Advertisement

Selig is responsible for McCourt running amok

Seven years ago, when Major League Baseball approved Frank McCourt's purchase of the Los Angeles Dodgers from Fox, commissioner Bud Selig sent out a memo to the other 29 teams. It reads today like a validation of McCourt the man, the businessman and the prospective owner, as complimentary as it is confident. One particular sentence stands out.

"The background investigation for McCourt," the memo said, "revealed no known problems or any other matter that raises a question as to his qualifications or suitability to own a major league club."

The contrast between the memo and the briefing MLB filed Tuesday in a Delaware bankruptcy court, where the fight over the Dodgers' ownership will be settled someday, shows the depths to which the Dodgers have sunk – and to which Selig will go to sink McCourt's claim to the franchise.

Frank and Jamie McCourt pose with Los Angeles Dodgers jerseys upon taking control of the franchise in 2004.
(AP)

MLB lawyers belittled the same purchase Selig once vetted and approved: "When Mr. McCourt acquired the club in February 2004 for $421 million, he did so with entirely borrowed funds."

Larded with adjectives and instigation – "Mr. McCourt has placed the [Dodgers] in their current, incredible position of not being able to make payroll less than halfway through the regular season," the filing said – it was baseball's rejoinder to McCourt's decision Monday to salvage his ownership of the Dodgers through bankruptcy.

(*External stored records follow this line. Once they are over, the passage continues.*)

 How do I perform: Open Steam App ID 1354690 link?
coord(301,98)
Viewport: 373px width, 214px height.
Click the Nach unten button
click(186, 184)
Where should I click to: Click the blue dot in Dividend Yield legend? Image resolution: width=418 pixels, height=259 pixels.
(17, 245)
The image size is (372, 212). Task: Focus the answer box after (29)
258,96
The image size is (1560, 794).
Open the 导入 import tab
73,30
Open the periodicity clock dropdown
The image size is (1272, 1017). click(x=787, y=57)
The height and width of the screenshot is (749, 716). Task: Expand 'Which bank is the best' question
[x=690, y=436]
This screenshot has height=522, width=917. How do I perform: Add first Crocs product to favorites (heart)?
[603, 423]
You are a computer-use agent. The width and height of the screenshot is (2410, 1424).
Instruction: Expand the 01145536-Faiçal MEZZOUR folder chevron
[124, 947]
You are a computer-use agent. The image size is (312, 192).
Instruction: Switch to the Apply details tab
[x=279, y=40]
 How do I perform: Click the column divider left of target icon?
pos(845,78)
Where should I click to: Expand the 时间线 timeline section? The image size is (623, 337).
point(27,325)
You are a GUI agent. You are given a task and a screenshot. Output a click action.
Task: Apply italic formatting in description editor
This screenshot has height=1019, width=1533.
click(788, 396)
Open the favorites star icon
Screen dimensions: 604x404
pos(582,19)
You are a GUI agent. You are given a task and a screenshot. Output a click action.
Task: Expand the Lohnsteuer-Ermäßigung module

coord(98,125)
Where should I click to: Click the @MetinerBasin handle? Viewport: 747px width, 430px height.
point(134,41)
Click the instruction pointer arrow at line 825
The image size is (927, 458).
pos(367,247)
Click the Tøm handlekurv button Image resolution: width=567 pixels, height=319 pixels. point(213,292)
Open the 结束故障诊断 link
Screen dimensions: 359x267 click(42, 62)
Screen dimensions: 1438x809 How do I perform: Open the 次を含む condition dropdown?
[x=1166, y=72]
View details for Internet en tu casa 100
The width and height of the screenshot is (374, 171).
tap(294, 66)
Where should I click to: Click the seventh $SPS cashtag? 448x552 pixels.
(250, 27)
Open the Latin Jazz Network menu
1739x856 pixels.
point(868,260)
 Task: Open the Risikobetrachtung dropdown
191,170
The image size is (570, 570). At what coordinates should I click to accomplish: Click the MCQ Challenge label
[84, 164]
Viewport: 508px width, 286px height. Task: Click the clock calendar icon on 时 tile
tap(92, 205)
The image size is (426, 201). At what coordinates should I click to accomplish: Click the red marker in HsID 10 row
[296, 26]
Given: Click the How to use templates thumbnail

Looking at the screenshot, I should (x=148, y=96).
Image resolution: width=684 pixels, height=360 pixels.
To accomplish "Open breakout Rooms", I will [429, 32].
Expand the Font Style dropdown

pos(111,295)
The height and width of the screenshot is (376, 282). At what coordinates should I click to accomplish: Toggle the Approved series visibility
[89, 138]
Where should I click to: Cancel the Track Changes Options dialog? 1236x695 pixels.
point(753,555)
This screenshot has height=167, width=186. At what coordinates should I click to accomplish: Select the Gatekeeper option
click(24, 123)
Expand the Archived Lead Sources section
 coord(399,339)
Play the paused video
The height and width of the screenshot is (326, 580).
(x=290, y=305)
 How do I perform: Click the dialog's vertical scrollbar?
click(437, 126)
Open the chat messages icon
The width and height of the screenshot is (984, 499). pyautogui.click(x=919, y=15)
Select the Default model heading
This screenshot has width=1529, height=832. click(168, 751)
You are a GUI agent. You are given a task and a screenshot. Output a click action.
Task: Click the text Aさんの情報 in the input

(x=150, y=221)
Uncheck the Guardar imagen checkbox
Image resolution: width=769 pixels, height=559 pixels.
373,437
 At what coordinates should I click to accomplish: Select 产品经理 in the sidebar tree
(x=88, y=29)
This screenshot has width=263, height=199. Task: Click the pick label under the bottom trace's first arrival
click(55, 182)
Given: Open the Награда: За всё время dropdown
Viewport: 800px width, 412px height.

And it cast the spotlight back at Selig, the commissioner who in the last 20 months has seen three franchises – two of them jewels, the other a World Series participant last season – plunge into bankruptcy.

Only now, after he has corrupted, sullied and bled dry the Dodgers, is Frank McCourt unsuitable to own a baseball team. And only last year, once Tom Hicks had overleveraged himself and the Texas Rangers into bankruptcy, was he no longer fit to own a major league club. The Chicago Cubs, casualties of Tribune Company mismanagement, ended up bankrupt in October 2009 and were bought by another massively leveraged owner. This supposed "Golden Age" of baseball Selig so loves to crow about features a lot of empty pots.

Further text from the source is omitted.